Pemerintah menyebut relokasi pabrik China ke Indonesia bisa menjadi peluang untuk meningkatkan investasi di dalam negeri. Wakil Menteri Investasi dan Hilirisasi/Wakil Kepala Badan Koordinasi Penanaman Modal (BKPM), Todotua Pasaribu, menyebut tren ini bukan hanya sebatas relokasi, melainkan juga membuka peluang ekspansi investasi baru di Tanah Air.
“Dua-duanya pasti, relokasi itu adalah sesuatu karena memang salah satu shifting daripada tarif dan kita sukses bisa me-manage tarif kita 19 persen one of the best in South East Asia. Tentunya banyak manufacturer-manufacturer dari negara lain yang punya kepentingan untuk masuk pada pasar Amerika itu memilih untuk masuk ke kita itu satu,” kata Todotua kepada wartawan disela acara OCBC One Connect 2025 di Hotel Fairmont Jakarta, Rabu (27/8).
Indonesia saat ini mendapatkan tarif dari AS sebesar 19 persen, setara dengan Malaysia, Filipina, dan Thailand. Angka ini lebih rendah dibanding Vietnam yang kena tarif 20 persen, serta jauh di bawah China yang tarifnya sudah melampaui 30 persen.
Todotua melanjutkan, sektor manufaktur menjadi potensial untuk menarik investasi, khususnya dari relokasi pabrik China.
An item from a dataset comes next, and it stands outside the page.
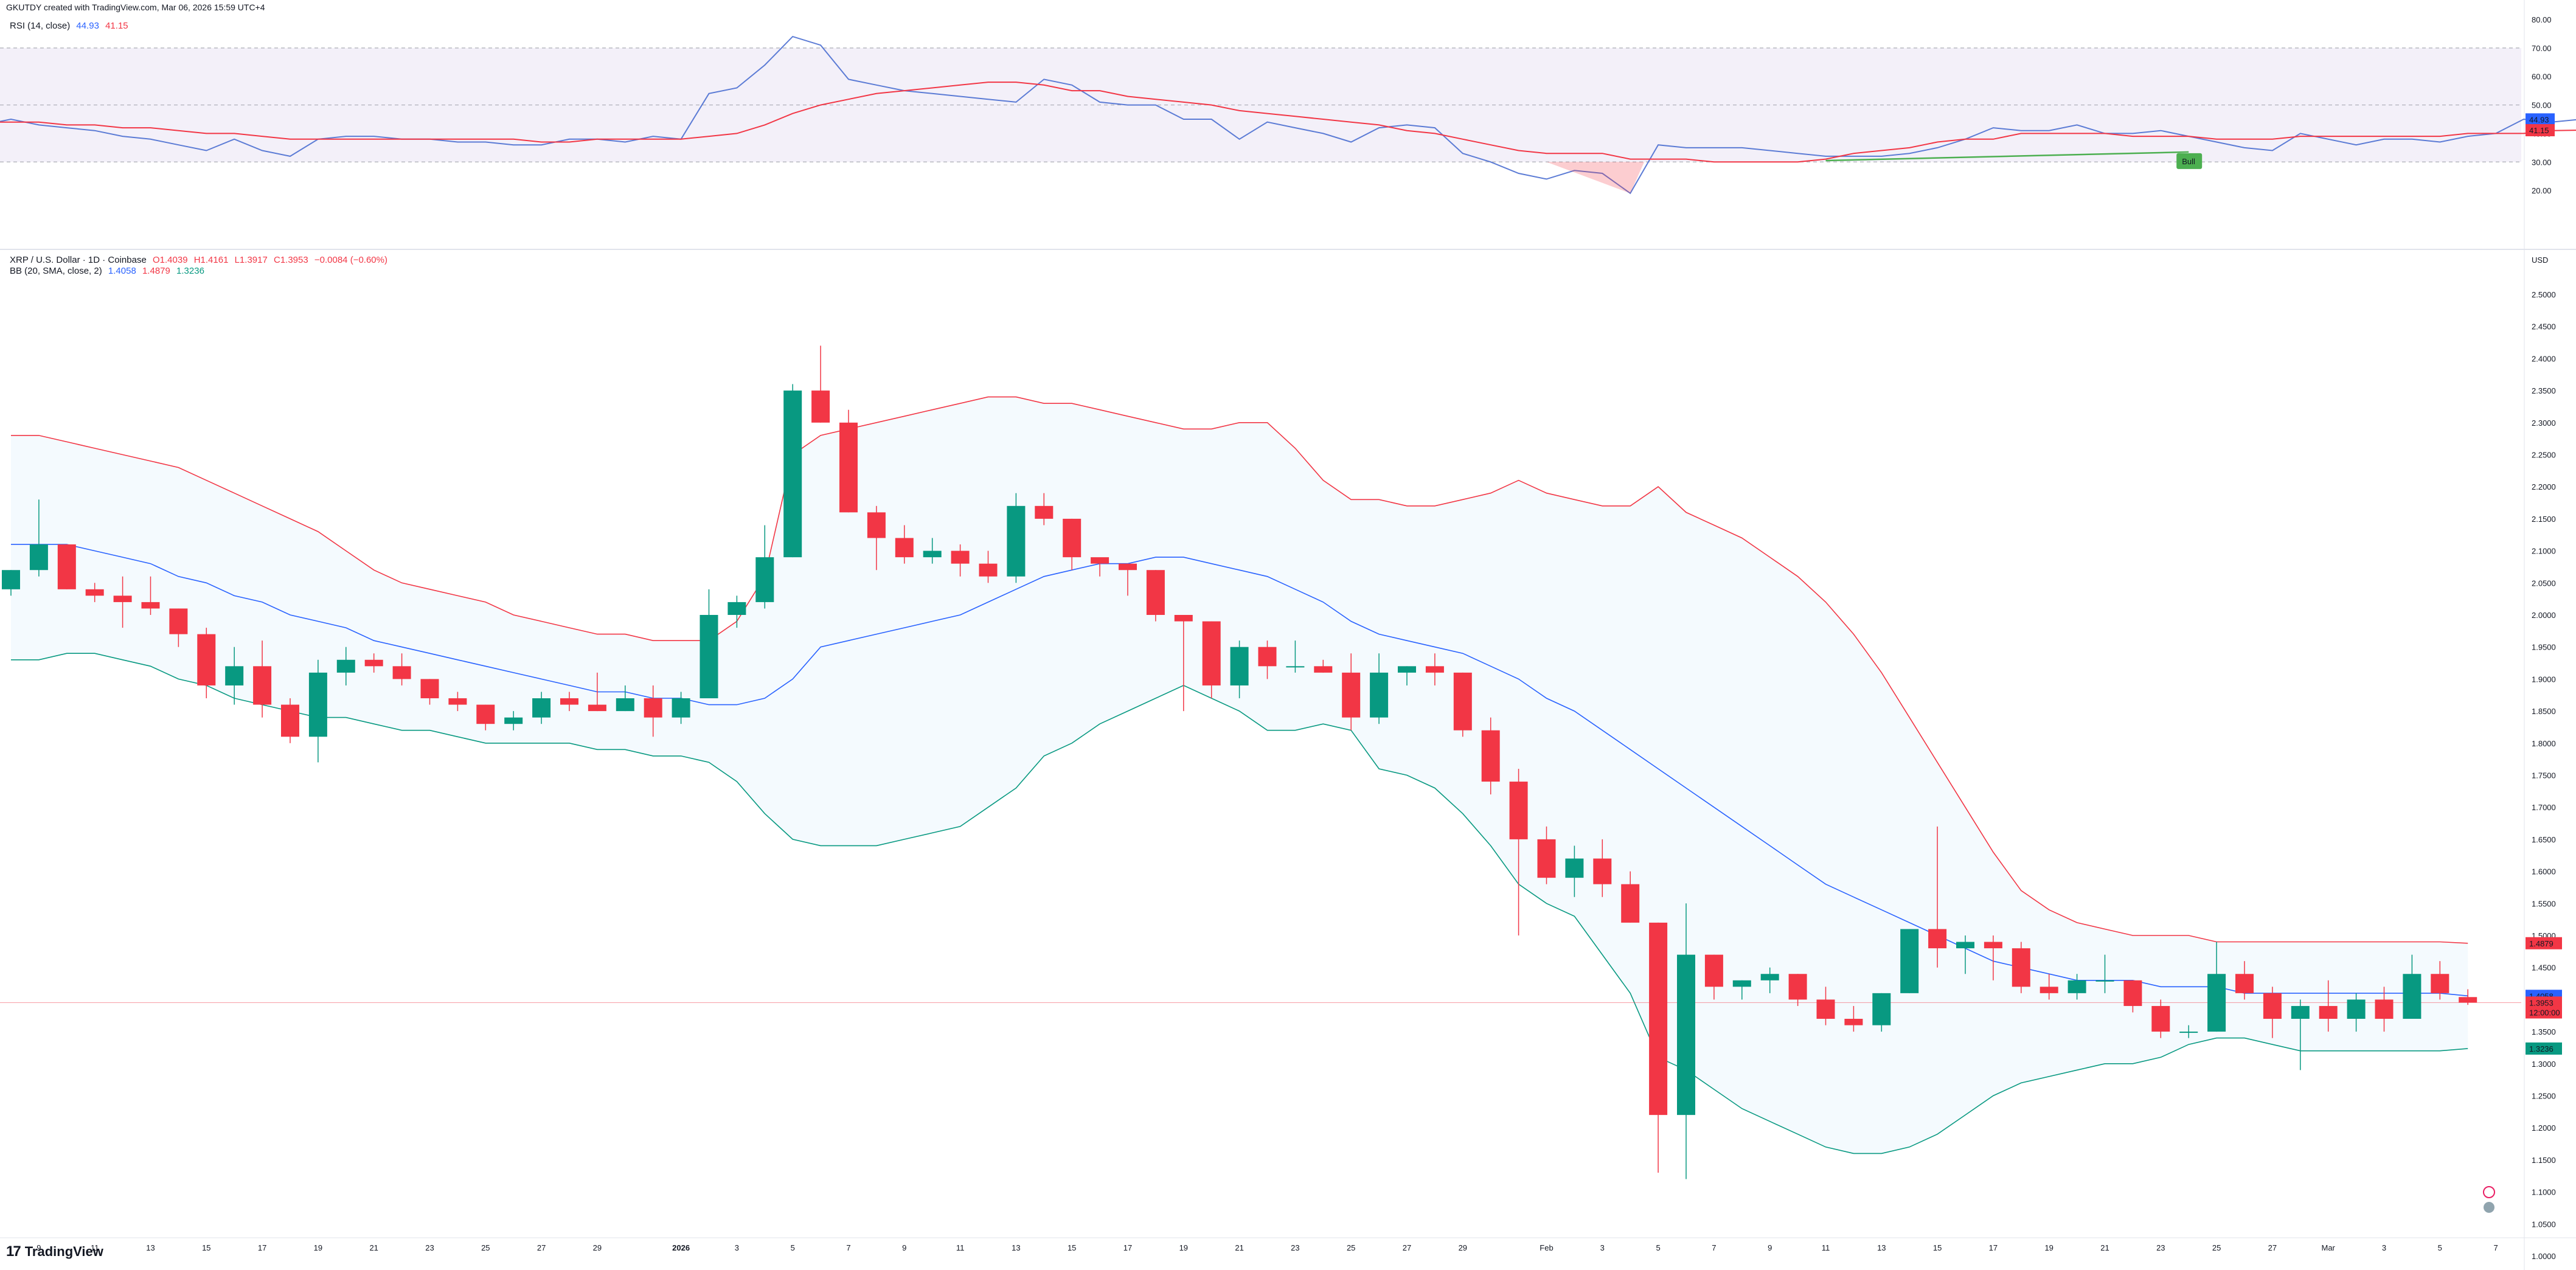 This screenshot has height=1270, width=2576. Describe the element at coordinates (2544, 1032) in the screenshot. I see `price-axis-tick: 1.3500` at that location.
“Sektor-sektor lain itu pasti industri manufacturing banyak pakaian dan lain-lain, di elektronik dan lain-lain tentunya itu satu, yang kedua potensial untuk new investment maksudnya bukan hanya relokasi tetapi dia juga mengembangkan investasi yang baru di sini juga,” ujarnya.
Meski begitu, Todotua mengingatkan persaingan memperebutkan investor masih ketat. Selain Vietnam, kawasan Afrika juga menawarkan tarif rendah untuk masuk ke pasar Amerika.
“Itu tadi yang saya bilang tadi, bagaimana kita memang bisa siap menjadi negara tujuan destinasi investasi bagaimana kita bisa manage perizinan dan regulasi kita semakin lebih baik,” katanya.
Sebagai perbandingan, Todotua menyinggung perbedaan siklus investasi di Indonesia dengan Vietnam. Menurut dia, proses realisasi investasi di Vietnam relatif lebih cepat, yakni hanya sekitar 2 hingga 2,5 tahun.
Sementara di Indonesia, siklus investasi dari tahap masuk hingga beroperasi penuh masih membutuhkan waktu lebih panjang, yakni sekitar 3 hingga 4 tahun.
"Bagaimana kita mengintegrasikan agar semua proses perizinan, lokasi daripada investasi itu menjadi mudah, para investor itu datang bisa lebih mudah, supporting utility terhadap kegiatan berinvestasi juga bisa terbaik, kita bisa memberikan harga energi yang baik sehingga semua investor yang datang di sini itu mereka bisa berinvestasi dan bisa sustain dalam jangka yang panjang,” terang Todotua.
Sebelumnya, sejumlah perusahaan asal China dilaporkan tertarik memperluas bisnis dan membangun pabrik di Indonesia, terdorong oleh tingginya tarif yang diberlakukan Amerika Serikat (AS) terhadap China.
Pendiri perusahaan konsultasi lahan industri di Jakarta, Gao Xiaoyu, menerima banyak permintaan dari perusahaan China terkait rencana tersebut, seperti dikutip dari Reuters, Jumat (15/8).
Pada gelombang awal ekspansi, perusahaan-perusahaan China lebih banyak memilih Vietnam dan Thailand. Namun kini, Indonesia dan negara tetangga lain mulai menjadi tujuan di tengah memanasnya hubungan dagang dengan AS.